An ethereal single in sharp contrast to her previous single, July’s ‘Get Your Hands Off My Girlfriend,’ it examines the enduring myths projected onto Lady Diana Spencer – a woman recently petrified in bronze as a saintly protector of children at her former Kensington Palace home. The song places the princess in a pantheon of gods who are worshipped only to then be devoured. It was inspired by a dream McGraw had.
“When I was ill, I had a really strange dream where she came into my bedroom and said: ‘you’ve got to save the world, even if it kills you’,” she says.
Speaking about the single McGraw reflects: “I wanted it to be quite sweet and timeless, and I wanted it to be really brutal. I think what happened to her in the lead up to [her] death was one of the worst things that’s ever happened to anyone, and I don’t think it would have happened to a man. It was to do with ideas of her being ‘pure’ and all this weird stuff that came along with that.
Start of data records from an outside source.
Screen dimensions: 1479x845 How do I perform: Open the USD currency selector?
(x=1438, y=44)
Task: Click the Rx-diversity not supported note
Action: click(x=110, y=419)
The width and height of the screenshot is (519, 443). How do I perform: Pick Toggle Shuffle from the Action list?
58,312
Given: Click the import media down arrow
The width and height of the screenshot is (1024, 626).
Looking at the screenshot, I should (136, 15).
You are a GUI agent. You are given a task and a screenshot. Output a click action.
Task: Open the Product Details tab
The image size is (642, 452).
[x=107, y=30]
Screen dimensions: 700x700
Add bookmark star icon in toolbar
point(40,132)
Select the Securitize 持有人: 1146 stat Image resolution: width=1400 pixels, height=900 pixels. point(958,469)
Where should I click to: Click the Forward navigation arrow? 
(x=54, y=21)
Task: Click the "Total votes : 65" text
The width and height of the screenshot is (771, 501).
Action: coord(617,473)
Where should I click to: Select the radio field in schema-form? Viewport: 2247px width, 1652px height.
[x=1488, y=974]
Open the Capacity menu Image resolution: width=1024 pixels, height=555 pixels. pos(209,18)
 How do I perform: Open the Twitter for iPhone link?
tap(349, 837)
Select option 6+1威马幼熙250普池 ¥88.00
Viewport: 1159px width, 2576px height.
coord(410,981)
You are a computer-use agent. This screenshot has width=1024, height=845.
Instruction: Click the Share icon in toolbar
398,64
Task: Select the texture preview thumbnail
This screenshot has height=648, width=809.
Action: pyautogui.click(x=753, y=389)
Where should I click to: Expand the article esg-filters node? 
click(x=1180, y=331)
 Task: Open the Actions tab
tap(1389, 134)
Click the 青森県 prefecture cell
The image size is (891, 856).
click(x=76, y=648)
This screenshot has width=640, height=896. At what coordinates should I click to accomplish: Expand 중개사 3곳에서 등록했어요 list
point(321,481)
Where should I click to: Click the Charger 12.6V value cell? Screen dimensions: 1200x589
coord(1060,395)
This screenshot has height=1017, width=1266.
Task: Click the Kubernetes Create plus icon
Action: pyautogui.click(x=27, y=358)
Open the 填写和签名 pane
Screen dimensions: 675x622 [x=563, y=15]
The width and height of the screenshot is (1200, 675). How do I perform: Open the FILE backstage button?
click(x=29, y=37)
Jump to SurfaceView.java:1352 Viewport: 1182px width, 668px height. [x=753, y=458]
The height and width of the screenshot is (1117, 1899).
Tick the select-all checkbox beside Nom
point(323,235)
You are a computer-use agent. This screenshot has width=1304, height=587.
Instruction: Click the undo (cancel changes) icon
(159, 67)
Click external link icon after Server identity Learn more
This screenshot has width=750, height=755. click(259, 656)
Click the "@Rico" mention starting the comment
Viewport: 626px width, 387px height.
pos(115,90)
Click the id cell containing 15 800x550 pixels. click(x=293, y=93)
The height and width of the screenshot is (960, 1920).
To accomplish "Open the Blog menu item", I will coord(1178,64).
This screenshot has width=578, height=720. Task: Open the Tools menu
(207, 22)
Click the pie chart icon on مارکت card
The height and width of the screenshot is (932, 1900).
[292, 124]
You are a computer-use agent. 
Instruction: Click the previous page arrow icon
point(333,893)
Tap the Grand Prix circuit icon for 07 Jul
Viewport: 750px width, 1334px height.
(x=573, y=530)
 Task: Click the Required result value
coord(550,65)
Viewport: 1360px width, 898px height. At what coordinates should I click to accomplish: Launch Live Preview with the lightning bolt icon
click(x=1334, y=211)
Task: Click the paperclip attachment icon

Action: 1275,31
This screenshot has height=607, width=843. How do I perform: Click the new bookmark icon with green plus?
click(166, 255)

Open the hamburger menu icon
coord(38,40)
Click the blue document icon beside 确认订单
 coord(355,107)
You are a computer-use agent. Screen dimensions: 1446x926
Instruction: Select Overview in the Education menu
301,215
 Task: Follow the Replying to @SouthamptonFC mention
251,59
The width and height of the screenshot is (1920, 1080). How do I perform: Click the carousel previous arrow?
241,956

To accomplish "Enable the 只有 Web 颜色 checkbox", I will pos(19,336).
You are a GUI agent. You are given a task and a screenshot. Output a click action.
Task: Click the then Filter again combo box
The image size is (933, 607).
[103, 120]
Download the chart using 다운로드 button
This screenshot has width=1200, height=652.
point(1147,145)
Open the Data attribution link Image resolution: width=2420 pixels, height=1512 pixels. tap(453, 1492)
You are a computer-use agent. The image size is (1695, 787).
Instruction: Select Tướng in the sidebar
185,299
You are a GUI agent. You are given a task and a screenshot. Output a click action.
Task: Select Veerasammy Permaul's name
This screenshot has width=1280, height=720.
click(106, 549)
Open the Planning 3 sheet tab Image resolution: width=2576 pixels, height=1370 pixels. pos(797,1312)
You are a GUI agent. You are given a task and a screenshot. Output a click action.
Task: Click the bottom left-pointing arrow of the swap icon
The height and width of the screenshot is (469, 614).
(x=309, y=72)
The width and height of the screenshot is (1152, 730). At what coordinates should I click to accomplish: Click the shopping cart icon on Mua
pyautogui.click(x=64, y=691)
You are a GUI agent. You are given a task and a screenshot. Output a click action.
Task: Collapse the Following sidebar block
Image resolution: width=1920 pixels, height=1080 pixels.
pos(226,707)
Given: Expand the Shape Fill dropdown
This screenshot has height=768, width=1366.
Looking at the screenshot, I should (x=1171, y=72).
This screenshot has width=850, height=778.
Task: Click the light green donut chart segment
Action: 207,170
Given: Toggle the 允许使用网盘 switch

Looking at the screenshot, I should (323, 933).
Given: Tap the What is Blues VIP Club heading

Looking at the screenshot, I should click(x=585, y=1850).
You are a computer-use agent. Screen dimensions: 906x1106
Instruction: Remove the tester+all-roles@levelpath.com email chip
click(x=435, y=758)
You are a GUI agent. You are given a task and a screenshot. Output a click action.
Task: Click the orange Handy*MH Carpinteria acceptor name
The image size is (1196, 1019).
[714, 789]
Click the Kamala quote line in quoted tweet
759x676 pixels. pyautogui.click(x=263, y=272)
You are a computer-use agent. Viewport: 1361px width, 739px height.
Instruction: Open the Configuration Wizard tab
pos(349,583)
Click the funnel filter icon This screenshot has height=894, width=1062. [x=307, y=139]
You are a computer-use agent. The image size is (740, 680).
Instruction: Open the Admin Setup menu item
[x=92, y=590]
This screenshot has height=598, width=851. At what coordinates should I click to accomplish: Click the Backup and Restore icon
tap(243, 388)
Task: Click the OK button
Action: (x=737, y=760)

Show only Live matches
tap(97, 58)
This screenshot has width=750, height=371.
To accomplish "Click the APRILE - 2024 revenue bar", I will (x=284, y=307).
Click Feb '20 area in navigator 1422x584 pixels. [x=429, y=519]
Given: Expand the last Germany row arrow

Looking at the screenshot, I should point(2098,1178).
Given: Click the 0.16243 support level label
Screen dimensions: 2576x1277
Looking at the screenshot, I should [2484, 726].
It shows you what people really wanted at that time, and I find it quite unsettling.”
The poignant fragility of the track is heightened in a video set in Glencoe, a beautiful but desolate place haunted by history and tragedy, most especially the Glen Coe Massacre of February 13 1692.
“Shot on 8mm by Harry Clark, we ventured up a Graham in Glencoe with a ridiculously heavy camera and myself not equipped for hiking in Doc Martens and a boiler suit,” explains McGraw. “We wanted to capture the otherworldliness and timelessness of the Scottish Highlands.”
The debut album from Goodnight Louise will be released in January 2022, entitled Human Danger.